🥳 You have completed all topics in the Handbook. Click here to claim your certificate!

2. Tools of the CRO trade

The implementation of an experiment is often a tricky technical process. From calculations to variation assignment, and from choosing content versions to collecting the data, CRO requires an extraordinary amount of cooperation between different components of the average digital technology stack.

Conversion Rate Optimization is situated precariously between many different parts of a digital organization.

It’s a marketing discipline because most of the time its purpose is to generate business growth through optimizing marketing efforts.

It’s a software development discipline because it adds additional processing requirements on the client-side code.

It’s an analytics discipline because it relies on robust data collection to validate the experiment results.

It’s a user experience design discipline because it frequently experiments with removing bottlenecks from the site or app that hinder the visitor’s path to conversion.

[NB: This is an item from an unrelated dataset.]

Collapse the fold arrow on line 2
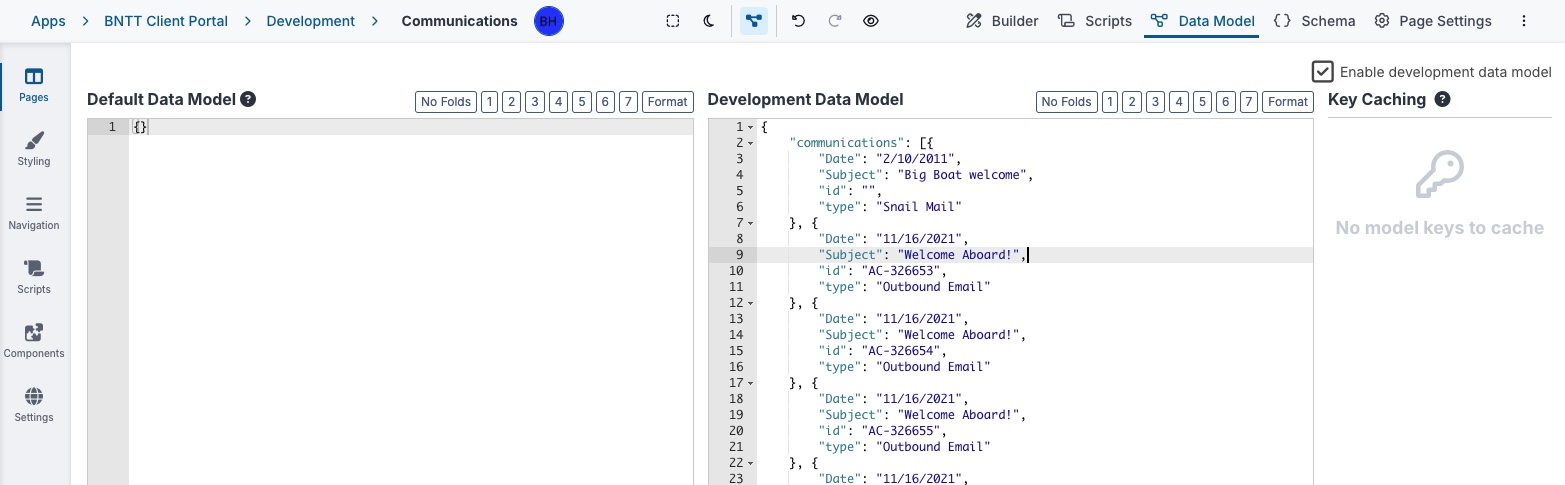This screenshot has height=485, width=1565. [x=751, y=143]
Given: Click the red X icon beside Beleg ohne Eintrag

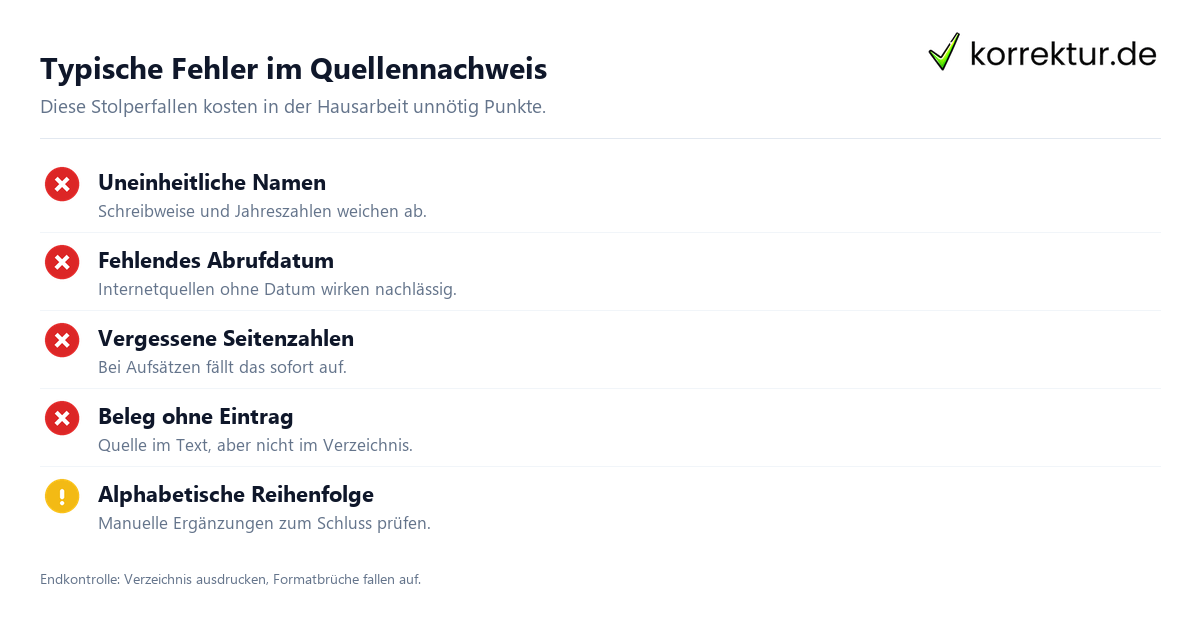Looking at the screenshot, I should point(62,418).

On top of these, CRO relies on certain technologies that can be controversial in their own right.

Example

Visitors are randomly distributed to different groups based on which variant they should see and interact with. Information about this needs to be persisted so that the visitors stay in their groups throughout the experiment. To enable this, browser cookies or other persistent storage mechanisms are frequently used.

Similarly, A/B tests are often run with client-side technologies. This means that it’s possible that the actual variant isn’t applied until the user loads the web page or app. This, in turn, results in the risk of the so-called flicker effect, where the original (control) version of the experiment is briefly shown to the user before the client-side code kicks in and replaces it with the variation.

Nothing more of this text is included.